Work request
Below are some records. Quote exactly the lines from the one that contains "Click the Watch page header icon" through the last, both included, and leave out the pictures.
━━ Stored data ━━
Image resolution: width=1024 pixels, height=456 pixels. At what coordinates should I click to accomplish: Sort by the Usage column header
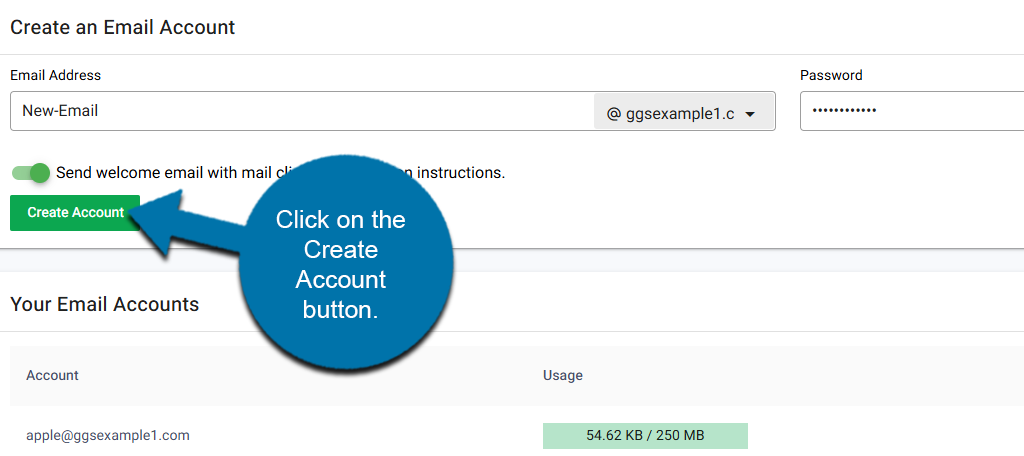tap(562, 375)
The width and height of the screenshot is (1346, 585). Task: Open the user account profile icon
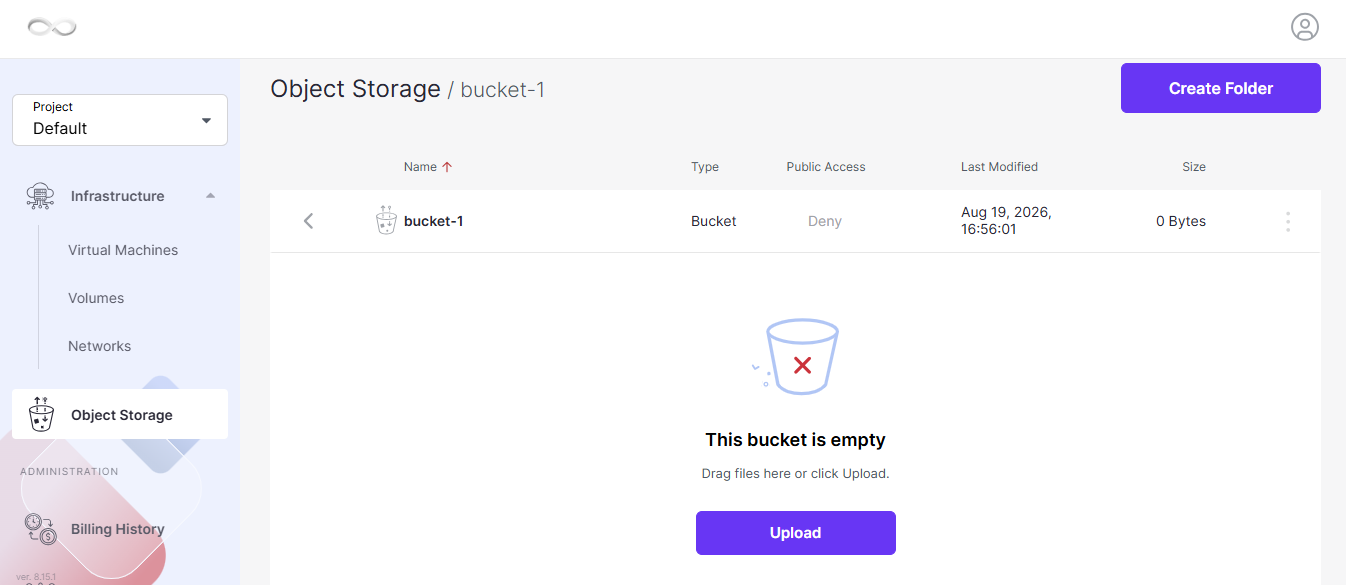(x=1305, y=27)

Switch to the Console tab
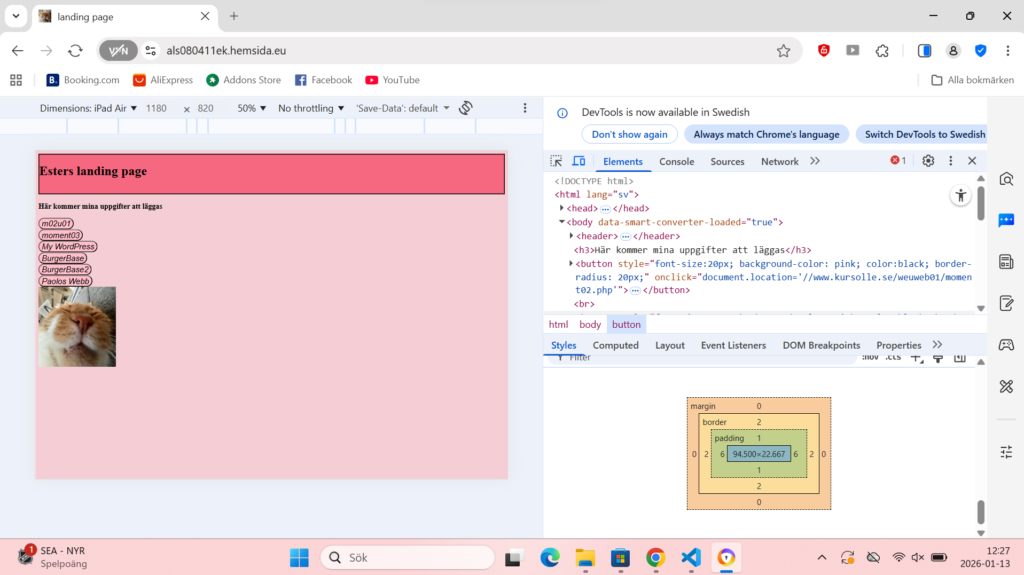[x=676, y=161]
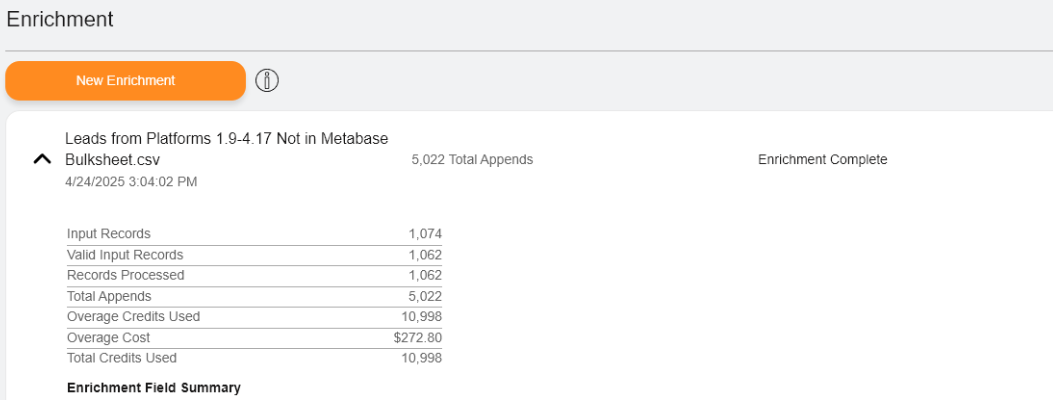
Task: Select the Overage Cost row label
Action: click(109, 338)
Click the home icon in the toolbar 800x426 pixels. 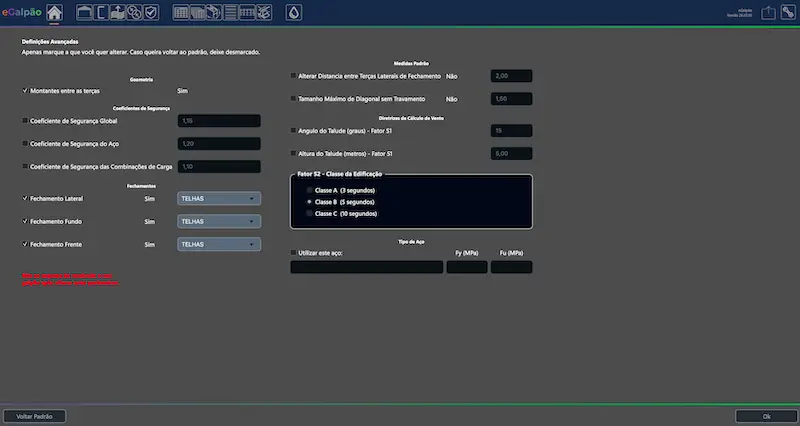(x=55, y=13)

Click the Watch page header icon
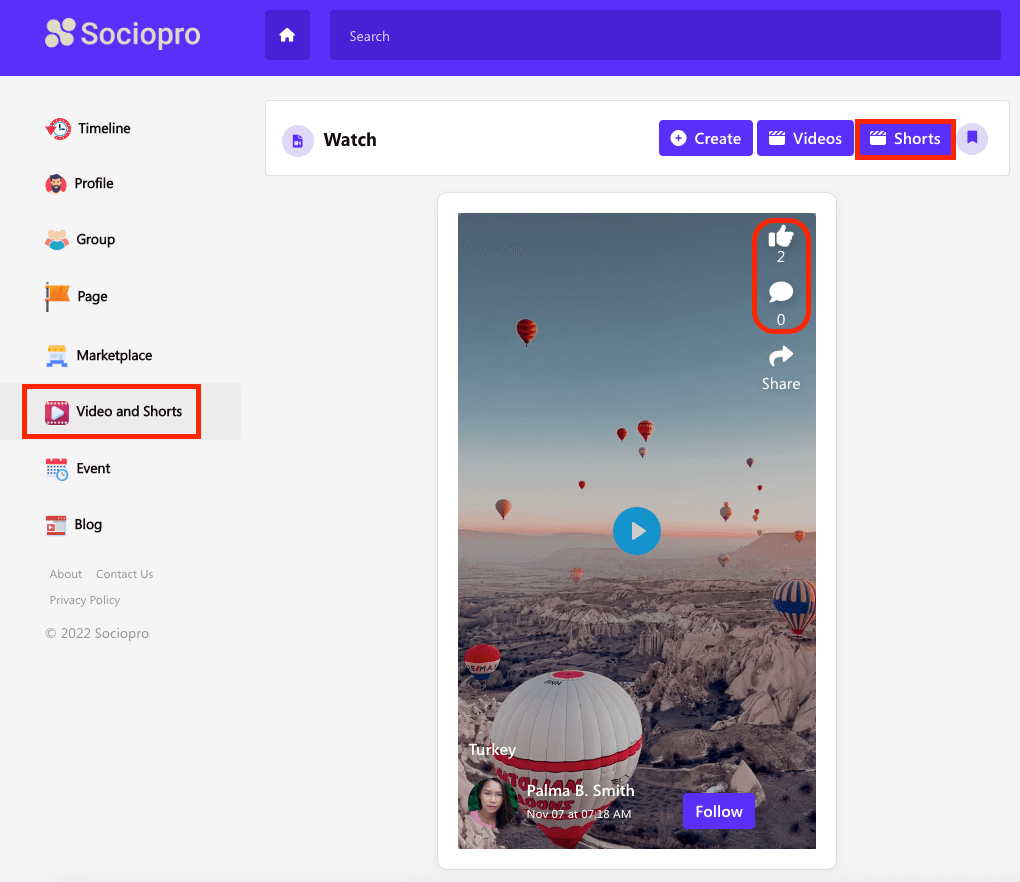[x=297, y=140]
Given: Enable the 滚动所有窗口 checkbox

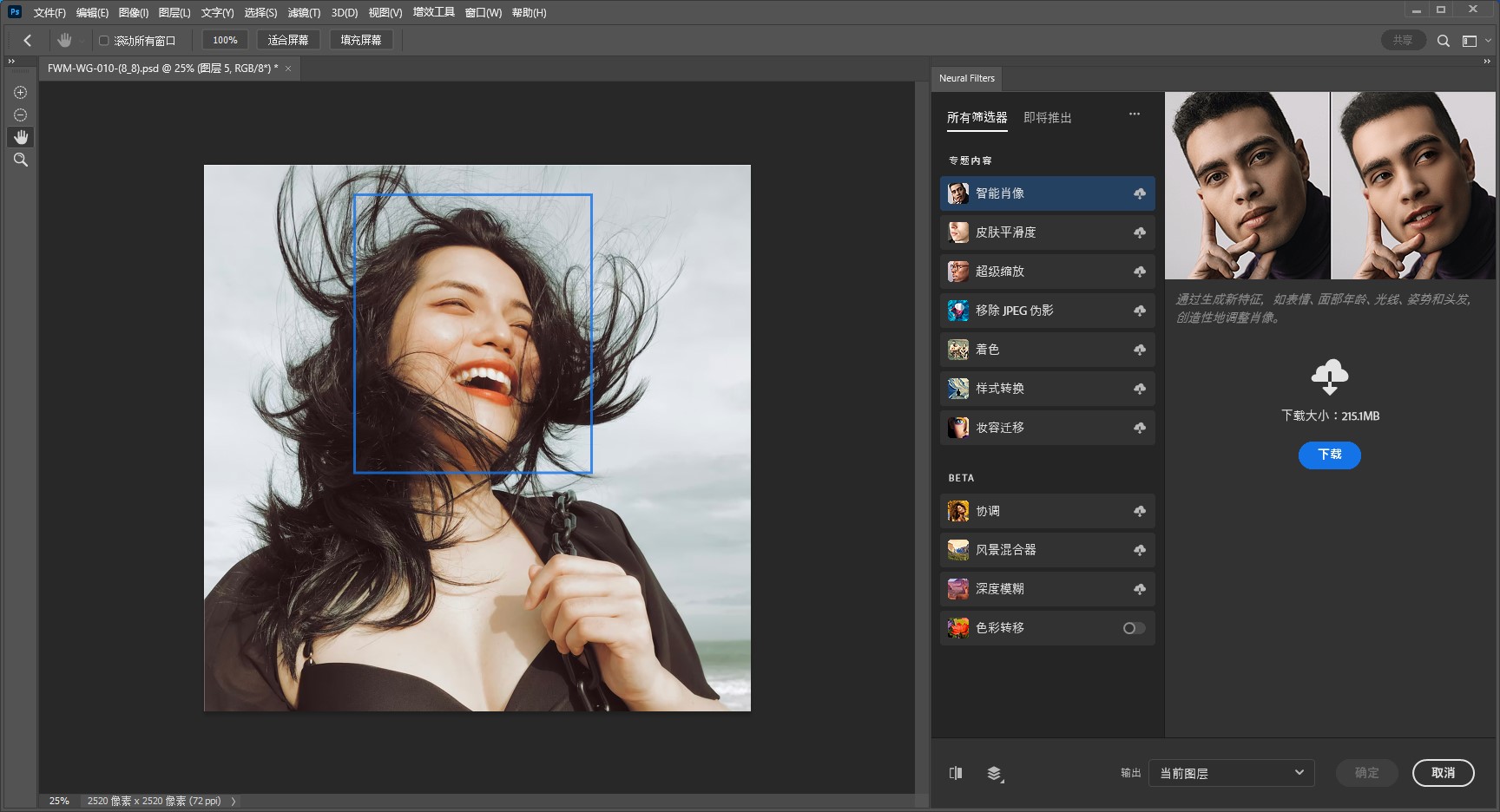Looking at the screenshot, I should click(104, 41).
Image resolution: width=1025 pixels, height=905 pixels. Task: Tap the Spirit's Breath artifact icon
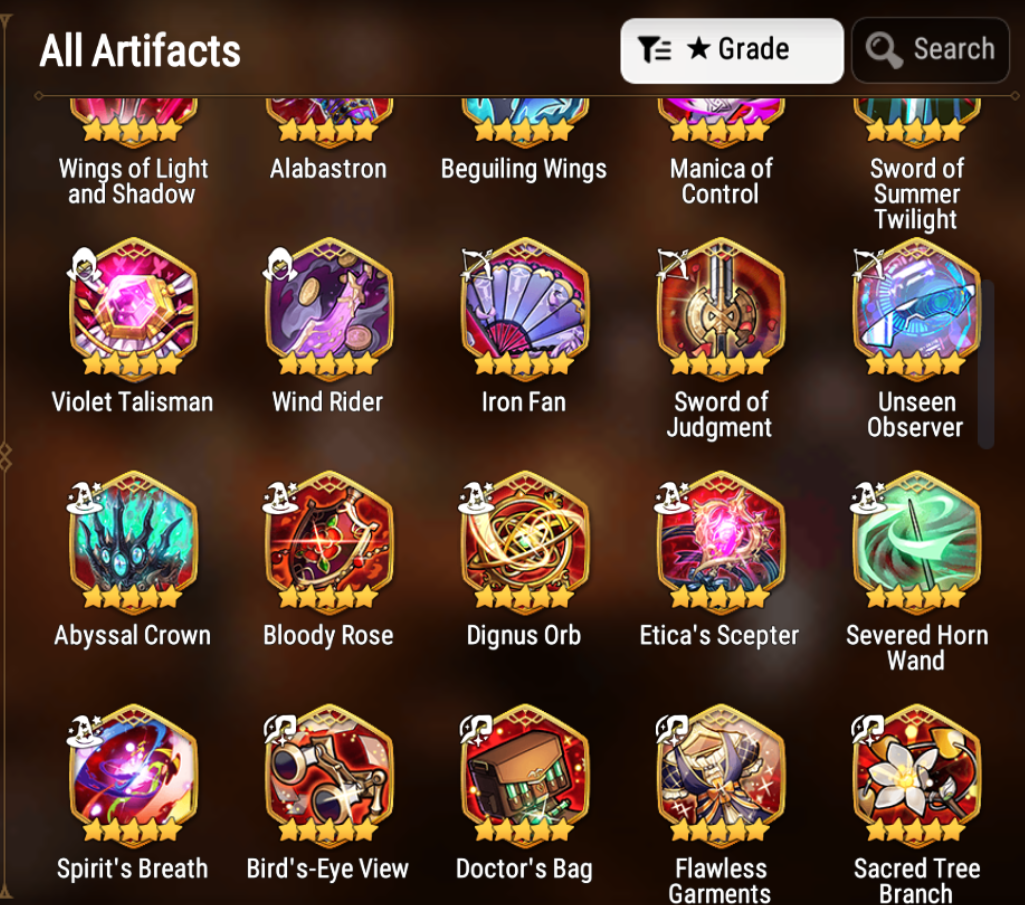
━━━
Your solution
Click the Watch page header icon
[x=297, y=140]
Given: Enable the 滚动所有窗口 checkbox

Looking at the screenshot, I should click(104, 41).
Image resolution: width=1025 pixels, height=905 pixels. Task: Tap the Spirit's Breath artifact icon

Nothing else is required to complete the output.